Working as part of a Transaid project, a Clipper Logistics man has completed another round of driver training. 

Jon Aspden, head of driver training at Clipper Logistics (centre, above) has now racked up four overseas secondments for the international development organisation. 

This time, he spent two weeks working with professional driver trainers on Transaid’s road safety initiative in Ghana.

Previously, Aspden had been to Tanzania and Zambia, in 2009, 2012 and 2020. 

In that time, he had worked closely with four trainers based in Ghana’s capital, Accra.

Aspden said his work on the most recent Transaid project was well defined. 

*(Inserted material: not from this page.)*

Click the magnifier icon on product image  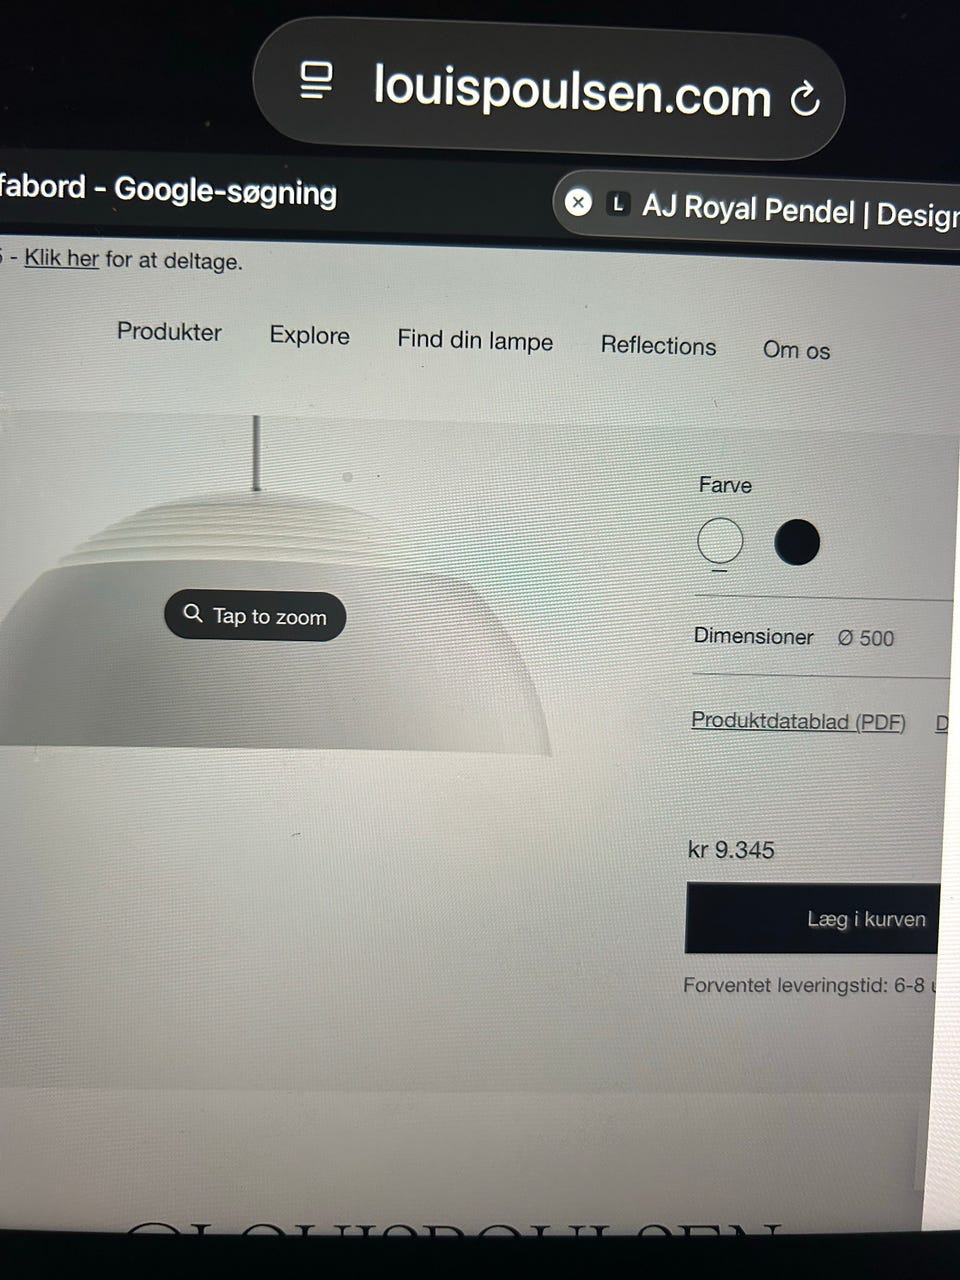(x=193, y=613)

“The group had completed a lot of theory training before I arrived. 

“Therefore, my remit was to focus on teaching practical training skills, delivered in a structured manner.” 

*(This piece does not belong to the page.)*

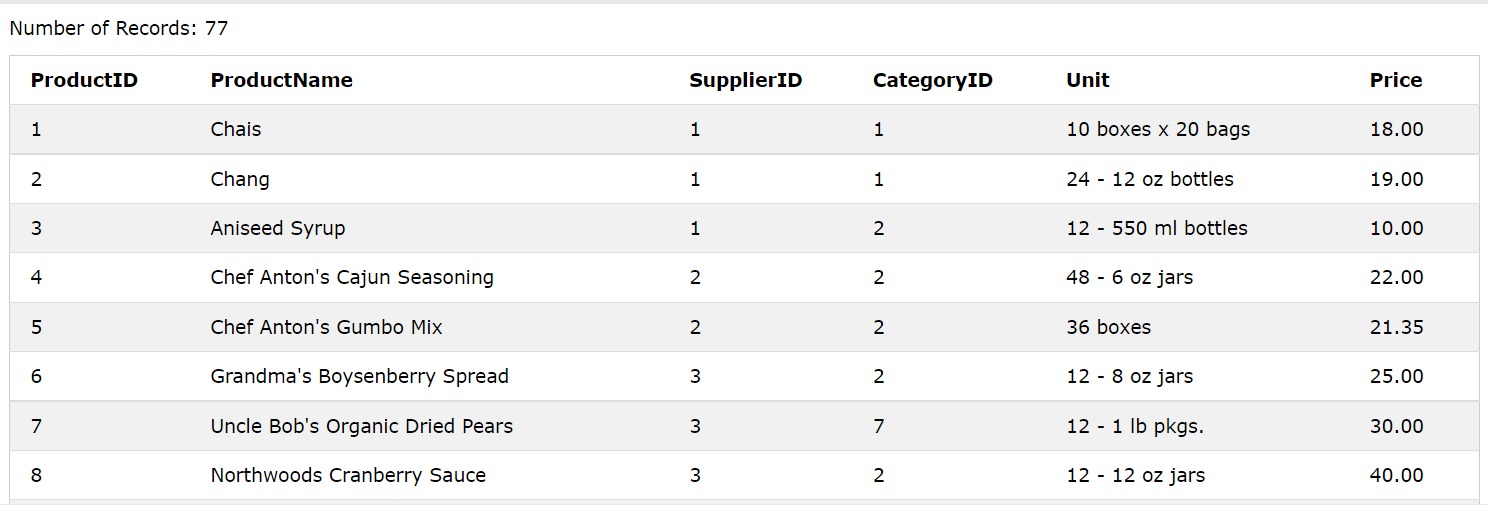Click the CategoryID column header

Continuing, the Clipper Logistics man said his work had to adhere to Ghana’s new HGV driver training standard.

“The trainers settled into the training rhythm quickly, gaining confidence with their in-cab instruction techniques,” he recalls. 

“I saw a fundamental change in their driving styles and coaching abilities. 

“As a result, when I flew home, I left feeling I’d had the biggest positive impact to-date.”

 The latest mission was Aspden’s first experience delivering training in a left-hand drive vehicle. 

However, he quickly acclimatised to the 16-speed manual DAF XF, despite training being halted by cows on the road!

Meanwhile, Sam Clark, acting co-chief executive at Transaid hailed the Aspden’s efforts. 

“Support from corporate members is paramount to the success of our driver training programmes,” he explained. 

“The calibre of the trainers we have access to in the UK is unmatched. 

“Furthermore, their inputs are key to us being able to build local skills which ensure sustainable and lasting change.”

The Transaid project in Ghana is a three-and-a-half-year programme, funded by Puma Energy Foundation.